My main point is that none of the answers are counter-intuitive. In the first problem, your conditioning on Monday is like always selecting a specific child, like always picking the youngest one (in the sentence "I have two children, and the youngest one is a boy", which gives then a probability of 1/2 for two boys). With low n, the specificity is low and you're close to the problem without selecting a specific child and get 1/3. With large n, the specificity is high and you’re close to the problem of selecting a specific child (eg the youngest one) and get 1/2. In the second problem, the "born on the monday" piece of information is indeed irrelevant and get factored out.

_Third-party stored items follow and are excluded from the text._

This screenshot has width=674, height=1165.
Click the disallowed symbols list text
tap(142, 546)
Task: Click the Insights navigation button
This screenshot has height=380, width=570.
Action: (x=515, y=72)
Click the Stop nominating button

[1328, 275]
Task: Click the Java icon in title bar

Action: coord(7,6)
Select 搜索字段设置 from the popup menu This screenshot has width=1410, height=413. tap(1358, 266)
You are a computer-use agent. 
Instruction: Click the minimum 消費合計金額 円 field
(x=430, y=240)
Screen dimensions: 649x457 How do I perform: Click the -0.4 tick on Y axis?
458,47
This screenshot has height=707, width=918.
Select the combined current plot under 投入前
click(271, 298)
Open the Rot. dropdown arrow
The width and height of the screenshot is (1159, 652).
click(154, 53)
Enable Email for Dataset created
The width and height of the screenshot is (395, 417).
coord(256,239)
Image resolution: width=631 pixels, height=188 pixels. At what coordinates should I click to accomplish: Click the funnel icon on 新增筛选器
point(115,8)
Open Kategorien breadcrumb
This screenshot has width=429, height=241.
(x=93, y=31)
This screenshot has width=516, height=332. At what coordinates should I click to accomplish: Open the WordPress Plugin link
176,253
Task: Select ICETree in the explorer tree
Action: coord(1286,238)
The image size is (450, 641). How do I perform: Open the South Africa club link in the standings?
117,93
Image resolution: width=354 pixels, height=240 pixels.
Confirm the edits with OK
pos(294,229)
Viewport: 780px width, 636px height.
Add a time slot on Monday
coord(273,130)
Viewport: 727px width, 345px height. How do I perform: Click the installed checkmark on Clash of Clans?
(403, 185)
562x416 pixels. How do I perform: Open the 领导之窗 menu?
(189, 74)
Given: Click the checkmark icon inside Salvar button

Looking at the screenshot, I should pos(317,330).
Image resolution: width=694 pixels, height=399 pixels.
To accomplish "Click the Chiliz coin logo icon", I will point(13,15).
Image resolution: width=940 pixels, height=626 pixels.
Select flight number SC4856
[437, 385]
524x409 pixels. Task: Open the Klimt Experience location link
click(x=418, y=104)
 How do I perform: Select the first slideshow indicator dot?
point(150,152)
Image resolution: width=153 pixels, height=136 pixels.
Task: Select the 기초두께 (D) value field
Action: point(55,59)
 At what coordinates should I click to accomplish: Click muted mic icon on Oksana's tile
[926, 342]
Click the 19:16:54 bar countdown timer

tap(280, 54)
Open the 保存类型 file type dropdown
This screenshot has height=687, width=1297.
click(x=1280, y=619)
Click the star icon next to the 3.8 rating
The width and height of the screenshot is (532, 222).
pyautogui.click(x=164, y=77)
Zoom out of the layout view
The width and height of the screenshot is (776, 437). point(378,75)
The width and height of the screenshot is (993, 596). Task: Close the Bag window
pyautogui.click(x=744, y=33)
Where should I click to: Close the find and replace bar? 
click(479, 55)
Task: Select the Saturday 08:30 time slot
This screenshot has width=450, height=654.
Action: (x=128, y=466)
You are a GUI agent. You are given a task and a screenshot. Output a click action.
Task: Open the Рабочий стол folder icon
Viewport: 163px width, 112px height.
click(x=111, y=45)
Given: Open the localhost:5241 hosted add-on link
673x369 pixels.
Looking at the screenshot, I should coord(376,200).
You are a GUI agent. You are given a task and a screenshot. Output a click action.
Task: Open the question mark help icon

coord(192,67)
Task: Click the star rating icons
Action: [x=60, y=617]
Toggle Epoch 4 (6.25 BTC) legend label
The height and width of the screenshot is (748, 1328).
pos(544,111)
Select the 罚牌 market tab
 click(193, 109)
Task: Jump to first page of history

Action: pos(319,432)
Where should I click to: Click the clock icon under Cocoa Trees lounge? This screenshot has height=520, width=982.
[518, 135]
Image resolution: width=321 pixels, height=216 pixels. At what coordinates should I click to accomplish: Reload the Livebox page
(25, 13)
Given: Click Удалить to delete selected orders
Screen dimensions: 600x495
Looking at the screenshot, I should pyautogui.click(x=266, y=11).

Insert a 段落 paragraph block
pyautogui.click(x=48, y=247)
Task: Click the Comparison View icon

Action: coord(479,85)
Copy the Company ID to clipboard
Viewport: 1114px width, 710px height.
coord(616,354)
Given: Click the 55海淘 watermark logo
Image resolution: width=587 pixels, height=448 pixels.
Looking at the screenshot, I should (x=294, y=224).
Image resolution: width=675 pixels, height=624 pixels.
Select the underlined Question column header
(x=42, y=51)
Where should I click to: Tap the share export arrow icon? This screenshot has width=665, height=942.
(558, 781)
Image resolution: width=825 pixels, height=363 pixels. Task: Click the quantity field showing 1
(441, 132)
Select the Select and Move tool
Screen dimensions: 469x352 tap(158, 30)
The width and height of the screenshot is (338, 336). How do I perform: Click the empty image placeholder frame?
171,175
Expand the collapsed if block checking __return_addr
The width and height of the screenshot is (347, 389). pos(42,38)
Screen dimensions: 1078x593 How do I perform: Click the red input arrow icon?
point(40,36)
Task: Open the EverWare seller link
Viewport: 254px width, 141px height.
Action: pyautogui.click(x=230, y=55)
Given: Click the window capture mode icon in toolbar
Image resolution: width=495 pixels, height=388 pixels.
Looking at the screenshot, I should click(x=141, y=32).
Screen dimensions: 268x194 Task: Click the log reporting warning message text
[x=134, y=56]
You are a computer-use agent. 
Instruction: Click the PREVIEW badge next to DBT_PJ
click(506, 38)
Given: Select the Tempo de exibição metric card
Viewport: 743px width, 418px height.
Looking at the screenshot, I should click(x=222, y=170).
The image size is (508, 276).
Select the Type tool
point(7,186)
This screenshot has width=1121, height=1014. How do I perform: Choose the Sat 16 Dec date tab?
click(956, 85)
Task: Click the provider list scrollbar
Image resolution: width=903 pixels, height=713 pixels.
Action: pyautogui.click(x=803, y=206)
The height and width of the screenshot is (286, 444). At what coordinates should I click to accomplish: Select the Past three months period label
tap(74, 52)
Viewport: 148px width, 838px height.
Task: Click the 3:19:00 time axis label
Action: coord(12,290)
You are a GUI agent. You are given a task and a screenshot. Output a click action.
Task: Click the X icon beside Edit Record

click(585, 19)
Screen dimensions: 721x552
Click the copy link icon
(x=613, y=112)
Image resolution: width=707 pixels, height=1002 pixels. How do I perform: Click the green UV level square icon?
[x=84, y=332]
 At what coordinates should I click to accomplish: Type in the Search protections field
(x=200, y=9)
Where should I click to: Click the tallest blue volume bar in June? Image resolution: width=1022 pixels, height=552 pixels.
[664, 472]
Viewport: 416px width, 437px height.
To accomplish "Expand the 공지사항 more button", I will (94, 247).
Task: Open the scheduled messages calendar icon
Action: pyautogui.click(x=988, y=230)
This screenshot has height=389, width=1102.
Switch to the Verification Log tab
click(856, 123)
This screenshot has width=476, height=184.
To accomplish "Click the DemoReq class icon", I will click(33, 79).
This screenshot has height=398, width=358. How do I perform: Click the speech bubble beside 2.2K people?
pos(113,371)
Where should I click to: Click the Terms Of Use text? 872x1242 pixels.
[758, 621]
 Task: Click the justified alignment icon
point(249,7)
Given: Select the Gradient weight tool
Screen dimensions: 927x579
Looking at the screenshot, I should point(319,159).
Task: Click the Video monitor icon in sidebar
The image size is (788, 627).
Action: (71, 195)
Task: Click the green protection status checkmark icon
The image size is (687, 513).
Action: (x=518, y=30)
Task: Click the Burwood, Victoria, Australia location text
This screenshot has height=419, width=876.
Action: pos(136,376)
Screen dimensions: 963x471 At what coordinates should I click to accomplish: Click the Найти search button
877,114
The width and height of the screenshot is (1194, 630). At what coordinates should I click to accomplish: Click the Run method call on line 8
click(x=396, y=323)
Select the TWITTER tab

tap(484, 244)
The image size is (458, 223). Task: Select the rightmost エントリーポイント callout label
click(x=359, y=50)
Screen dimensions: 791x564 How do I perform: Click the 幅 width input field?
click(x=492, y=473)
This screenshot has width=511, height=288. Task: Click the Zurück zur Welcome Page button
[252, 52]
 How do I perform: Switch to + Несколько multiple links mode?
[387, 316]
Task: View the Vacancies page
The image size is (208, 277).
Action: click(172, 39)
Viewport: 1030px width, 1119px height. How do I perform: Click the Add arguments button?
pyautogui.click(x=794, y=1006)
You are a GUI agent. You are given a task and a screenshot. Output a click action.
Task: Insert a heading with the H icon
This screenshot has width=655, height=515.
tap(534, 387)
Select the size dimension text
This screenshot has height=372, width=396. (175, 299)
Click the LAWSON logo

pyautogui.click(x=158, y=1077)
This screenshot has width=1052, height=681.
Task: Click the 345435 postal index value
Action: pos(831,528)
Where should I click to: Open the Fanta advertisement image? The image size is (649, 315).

I don’t think you’re modeling your problem correctly, unless I misunderstood the question you’re trying to answer. You have those following random variables :
X_1 is bernoulli, first child is a boy
X_2 is bernouilli, second child is a boy
Y_1 is uniform, weekday of birth of the first child
Y_2 is uniform, weekday of birth of the second child
D is a random variable which corresponds to the weekday in the sentence "one of them is a boy, born a (D)". There is many ways to construct one like this, but we only require that if X_1=1 or X_2=1, then D=Y_1 or D=Y_2, and that D=Y_i implies X_i=1.
Then what you're looking for is not P(X_1=1,X_2=1 | (X_1=1,Y_1=monday) or (X_2=1,Y_2=monday)) (which, indeed, is not 1/3), but P(X_1=1,X_2=1 | ((X_1=1,D_1=D) or (X_2=1,D_2=D)) and D=monday). This is still 1/3, as illustrated by this Python snippet (I’m too lazy to properly demonstrate this formally) : https://gist.github.com/sloonz/faf3565c3ddf059960807ac0e2223200
There wass a similar paradox presented on old lesswrong. If someone can manage to find it (a quick google search returned nothing, but i may have misremembered the exact terms of the problem…), the solution would be way better presented there :
Alice, Bob and Charlie are accused of treason. To make an example, one of them, chosen randomly, will be executed tomorrow. Alice ask for a guard, and give him a letter with those instructions : "At least Bob or Charlie will not be executed. Please give him this letter. If I am to be executed and both live, give the letter to any one of them". The guard leaves, returns and tell Alice : "I gave the letter to Bob".
Alice is unable to sleep the following night : "Before doing this, I had a 1/3 chance of being executed. Now that it’s either me or Charlie, I have a 1/2 chance of being executed. I shouldn’t have written that letter".